Recorded data
——

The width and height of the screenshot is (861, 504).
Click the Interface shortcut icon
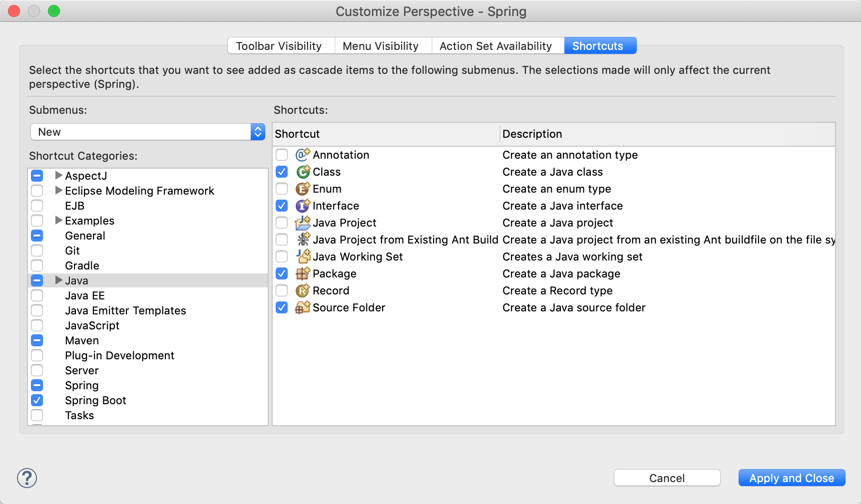[x=303, y=206]
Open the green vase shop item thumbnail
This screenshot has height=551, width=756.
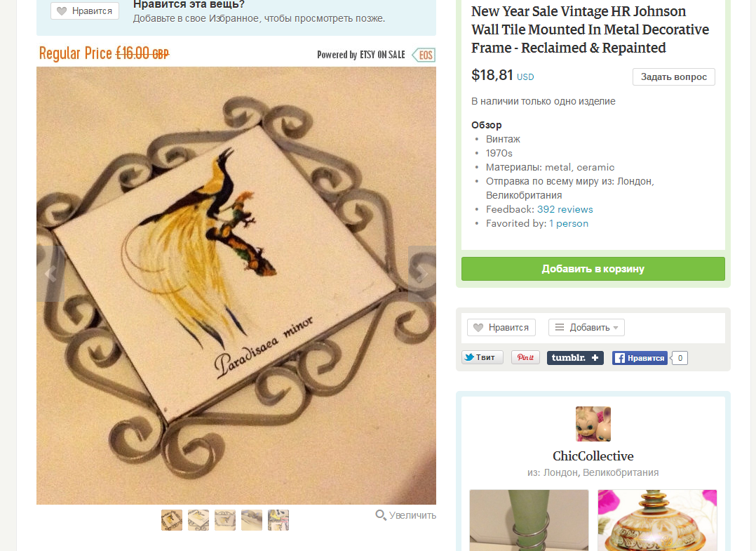point(529,520)
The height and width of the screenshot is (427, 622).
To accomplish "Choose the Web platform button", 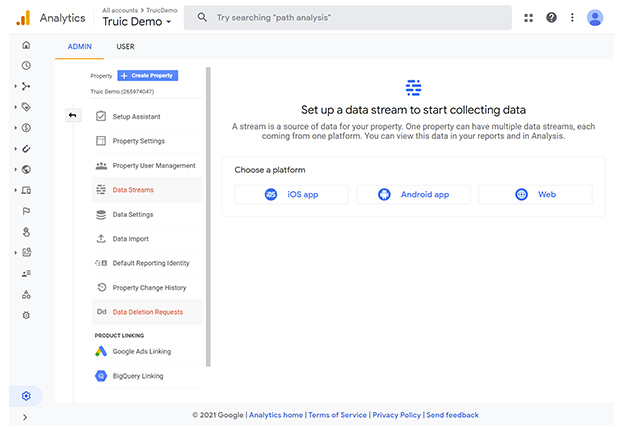I will [x=536, y=194].
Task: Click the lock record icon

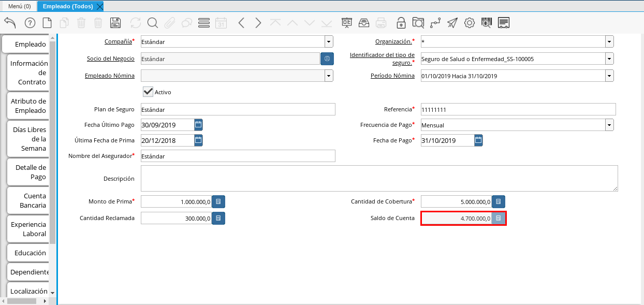Action: pyautogui.click(x=401, y=23)
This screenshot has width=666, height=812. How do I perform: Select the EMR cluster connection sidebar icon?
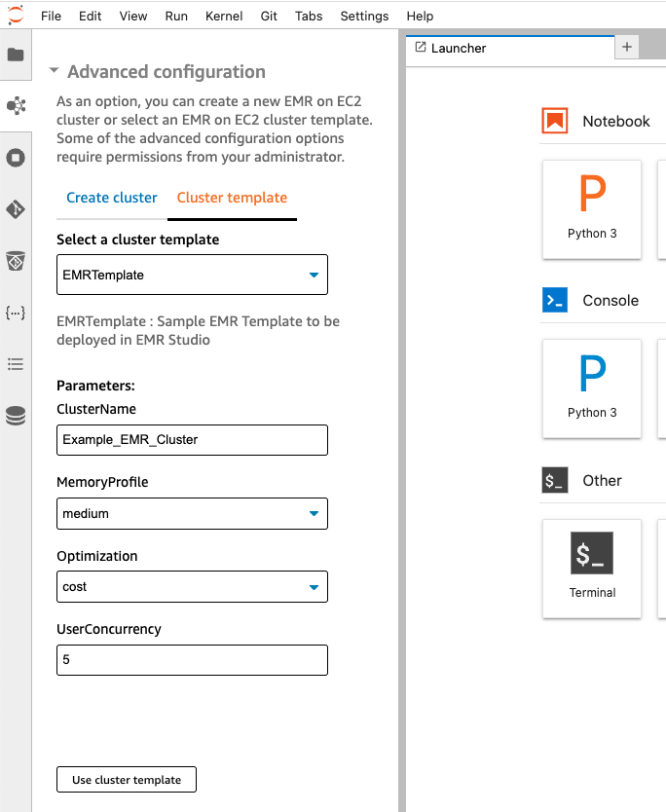tap(15, 105)
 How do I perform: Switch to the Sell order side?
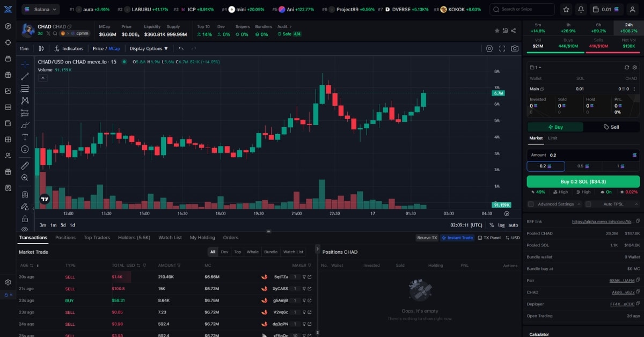611,127
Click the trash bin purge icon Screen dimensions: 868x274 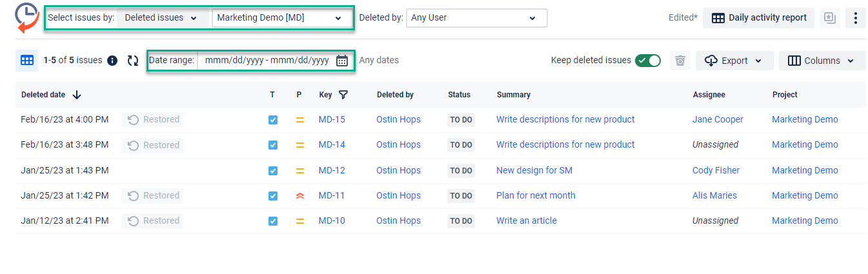click(680, 61)
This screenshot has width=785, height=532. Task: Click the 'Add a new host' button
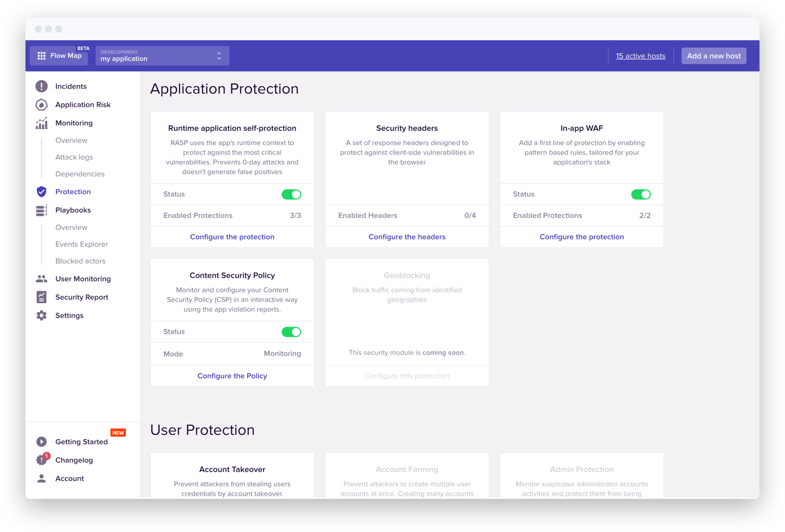tap(714, 56)
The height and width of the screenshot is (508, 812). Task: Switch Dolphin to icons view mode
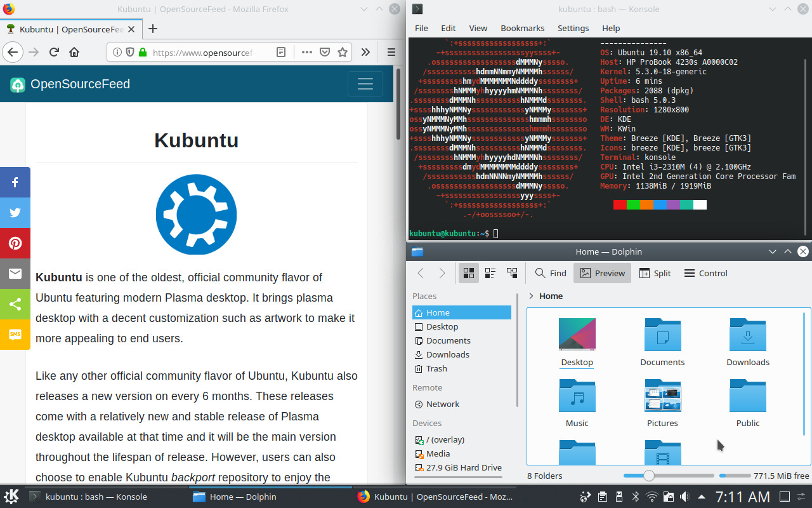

——

Problem
Only an exact copy of the lines from the one with "This screenshot has width=785, height=532." through the last line of the data above is wanted, and no pictures.

Written solution
This screenshot has width=785, height=532. Task: Click the 'Add a new host' button
tap(714, 56)
The height and width of the screenshot is (508, 812). Task: Switch Dolphin to icons view mode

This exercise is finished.